───── Texto selecionado ─────
Nas últimas décadas, a inteligência emocional (IE) foi promovida como uma competência essencial para o sucesso pessoal, profissional e social. Popularizada por Daniel Goleman nos anos 1990, a ideia de que saber reconhecer e gerir emoções — próprias e alheias — é mais relevante do que o quociente intelectual tornou-se um dogma. Empresas exigem-na nos processos de recrutamento, escolas procuram desenvolvê-la nas crianças, e livros de autoajuda fazem dela um ideal de equilíbrio. Mas será que esta narrativa é tão benéfica e inofensiva quanto parece?
Há um lado pouco discutido da inteligência emocional: o seu uso como instrumento de normalização emocional e de gestão do comportamento. Numa sociedade cada vez mais orientada para a performance, a IE tornou-se um recurso útil — não apenas para o bem-estar, mas para o controlo social e corporativo.
Importa distinguir o valor potencial da IE da forma como é aplicada. A capacidade de compreender emoções, lidar com conflitos e reagir com ponderação é, evidentemente, importante. O problema surge quando um conceito útil se transforma numa ferramenta ideológica, desprovida de rigor científico e usada de forma acrítica.
───── Excerto de dados ─────
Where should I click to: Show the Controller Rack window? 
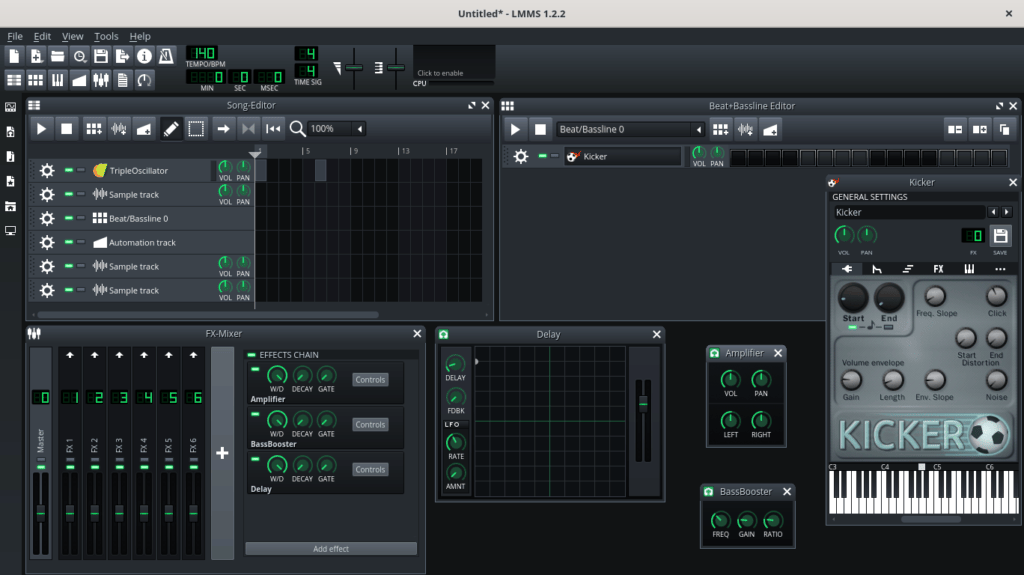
─────
> _Objetivo do exercício_
No texto sobre inteligência emocional, quem popularizou o conceito e em que década?

> _Resposta ao problema_
Daniel Goleman, nos anos 1990.